■ **REQUIREMENTS**: Reproduce, word for word, the section of the blog post that opens with the words containing "I have learnt" and closes with "I know works...".

Friday, 16 November 2012

A milestone missed.

The past month has been so hard personally that I missed celebrating my second year anniversary as Latte Junkie. I am truly gutted. I love my blog. I love my readers and I am so thankful to have made real and virtual friends through this little space in the blogosphere.

I have learnt so much, thought so much and loved all of it.

Then I realised that I haven't been following my promise to myself that this would be a place where I am honest with myself. This blog started as a way of forcing myself to be honest about how I was, who I was and why I was... I shared my ramblings in order to heal.

And I did.

But this month, I haven't been honest. I have been covering things up and I don't want to anymore. I need to be honest again so that I can help myself heal in the way I know works...

Which of course means if you are related to me I will issue the usual warning "Shit's gonna get real down in here."




I'll start simple.

■ **GIVEN INFORMATION**:
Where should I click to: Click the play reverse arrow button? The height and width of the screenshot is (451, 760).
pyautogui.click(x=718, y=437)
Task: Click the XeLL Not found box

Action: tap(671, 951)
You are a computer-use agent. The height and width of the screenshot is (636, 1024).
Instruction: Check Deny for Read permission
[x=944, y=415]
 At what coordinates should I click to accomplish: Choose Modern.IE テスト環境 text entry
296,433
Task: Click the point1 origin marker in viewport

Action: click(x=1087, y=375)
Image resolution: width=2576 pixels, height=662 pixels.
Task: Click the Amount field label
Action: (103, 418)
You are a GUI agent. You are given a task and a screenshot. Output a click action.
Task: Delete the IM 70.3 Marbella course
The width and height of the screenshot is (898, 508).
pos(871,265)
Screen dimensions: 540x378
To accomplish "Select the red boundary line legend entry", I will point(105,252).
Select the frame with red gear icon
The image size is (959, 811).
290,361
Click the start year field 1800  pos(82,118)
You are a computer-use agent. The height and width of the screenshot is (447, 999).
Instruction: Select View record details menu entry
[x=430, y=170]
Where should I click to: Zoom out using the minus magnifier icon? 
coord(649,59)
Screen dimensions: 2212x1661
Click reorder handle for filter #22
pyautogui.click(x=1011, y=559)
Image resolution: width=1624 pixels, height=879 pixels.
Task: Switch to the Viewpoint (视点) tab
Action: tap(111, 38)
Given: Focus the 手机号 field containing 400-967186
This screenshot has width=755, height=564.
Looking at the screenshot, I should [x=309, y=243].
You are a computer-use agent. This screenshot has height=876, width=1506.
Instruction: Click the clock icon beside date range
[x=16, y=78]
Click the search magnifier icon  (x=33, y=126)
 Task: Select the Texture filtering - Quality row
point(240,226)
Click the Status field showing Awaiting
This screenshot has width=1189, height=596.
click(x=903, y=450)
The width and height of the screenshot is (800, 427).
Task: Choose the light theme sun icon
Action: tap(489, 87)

■ **COMPLETE RESPONSE**:
I have learnt so much, thought so much and loved all of it.

Then I realised that I haven't been following my promise to myself that this would be a place where I am honest with myself. This blog started as a way of forcing myself to be honest about how I was, who I was and why I was... I shared my ramblings in order to heal.

And I did.

But this month, I haven't been honest. I have been covering things up and I don't want to anymore. I need to be honest again so that I can help myself heal in the way I know works...